Clustering is one of the tasks that fall under unsupervised learning. Clustering methods help to identify clusters (groups) of points in a dataset. A cluster is generally understood to be a group of points such that the points within the cluster are closer to each other (in terms of some distance measure) than w.r.t. points outside the cluster.

Clustering methods can be divided into two main categories by the structure of their output [mmds2014]:

  • Point-assignment methods: Each point of the dataset is assigned into a cluster based on the relative distances among them (in terms of some distance measure). The method returns a cluster identifier for each point.
  • Hierarchical methods: Rather than assign points into clusters, the method orders them within a hierarchical structure. This structure can be cut at any depth to get the kind of assignment provided by point-assignment methods. A diagram of this hierarchical structure is called a dendrogram.

Another way to divide clustering methods is by how many times each point is considered [mmds2014]:

  • Iterative methods: they need to iterate over the points several times;
  • Scan methods: They only need to go through the dataset once.
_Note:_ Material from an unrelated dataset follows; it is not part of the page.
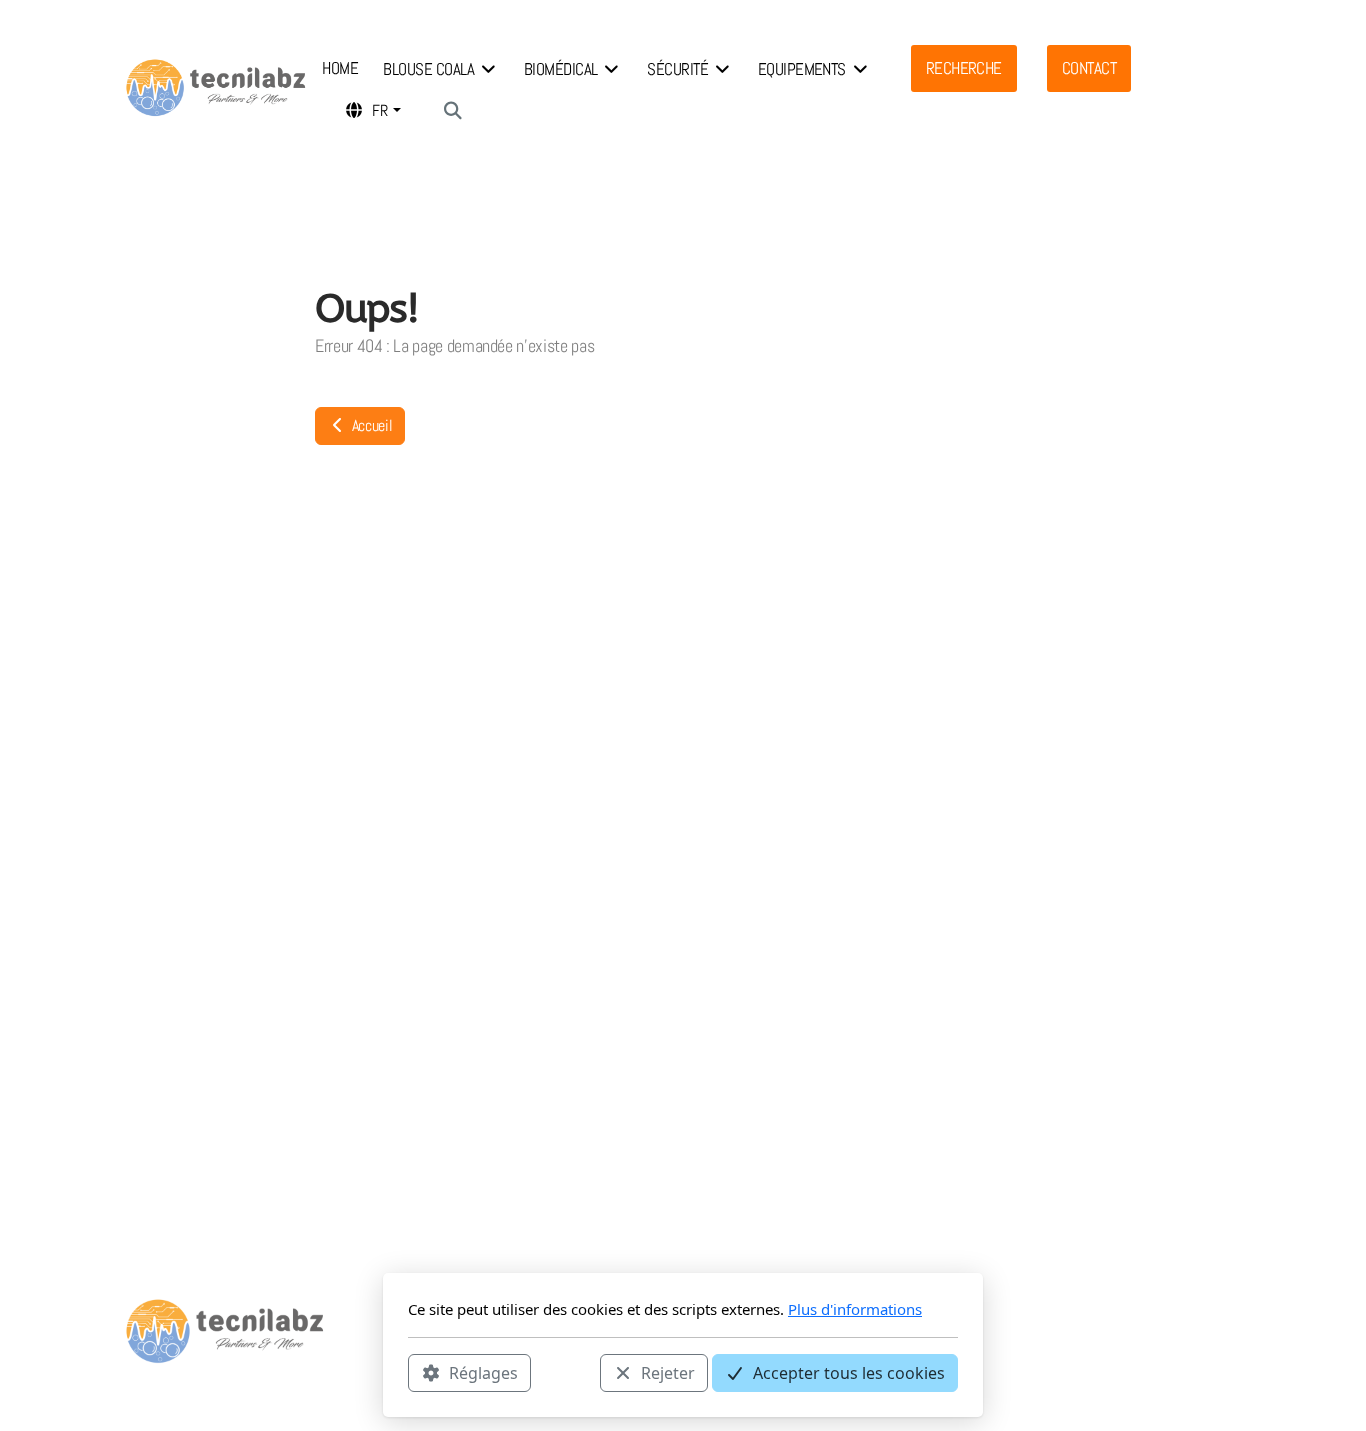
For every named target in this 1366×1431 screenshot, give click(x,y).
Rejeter (668, 1372)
This distinction makes a big difference especially in the case of very large datasets that do not fit in memory, because loading the data from the hard drive into memory over and over again can have a drastic impact on performance.

Literature

  1. [mmds2014] Rajaraman, A. and Ullman, J.D., 2011. Mining of massive datasets. Cambridge University Press. URL: <http://infolab.stanford.edu/~ullman/mmds/book.pdf>.